Although guidance is available from international organizations and national public health bodies to inform service provision for HIV testing,[12] health care providers within European countries need to be able to operationalize these into clinical practice so as to diagnose HIV infection at an earlier stage of infection. An evidence synthesis published in 2010 by the European Centre for Disease Prevention and Control (ECDC) showed that a number of strategies could reduce missed opportunities for HIV testing, including indicator condition (IC)-guided testing, which involves offering testing to all patients presenting to care with an AIDS-defining illness or with an HIV 'indicator' condition (IC).[8] An HIV IC is a condition associated with an undiagnosed HIV prevalence of at least 1 per 1000.[13] Other strategies were routine HIV testing implemented as part of routine care in health care settings and the use of rapid tests that offer immediate results.

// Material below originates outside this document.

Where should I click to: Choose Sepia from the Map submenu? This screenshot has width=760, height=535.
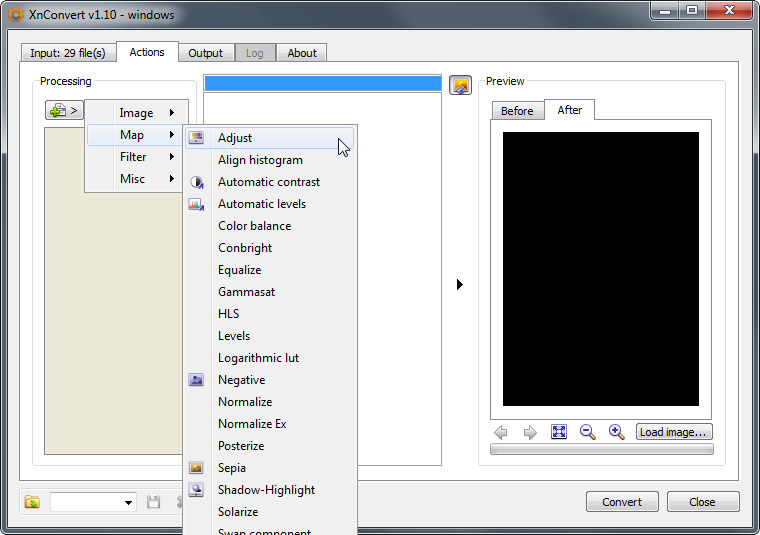click(232, 468)
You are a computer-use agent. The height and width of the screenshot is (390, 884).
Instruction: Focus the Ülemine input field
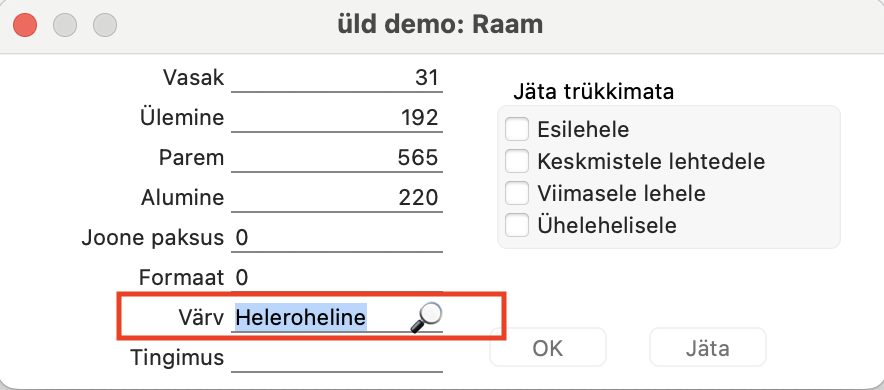[x=337, y=118]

A recent evaluation of the 2010 ECDC guidance found that, although the document was considered important for policy and guideline development, an update to the guidance was necessary to incorporate new approaches and technologies that have been adopted to increase testing offer and coverage in recent years.[14] The purpose of this paper is to present the recent body of evidence on HIV testing strategies employed in health care settings in Europe. Additionally, the paper reviews the evidence on testing provision strategies that increase HIV testing coverage and on the feasibility and acceptability of HIV testing strategies. The systematic review described here was conducted as part of a wider review of the evidence on HIV testing in the EU/EEA and barriers to testing to update the 2010 ECDC HIV testing guidance.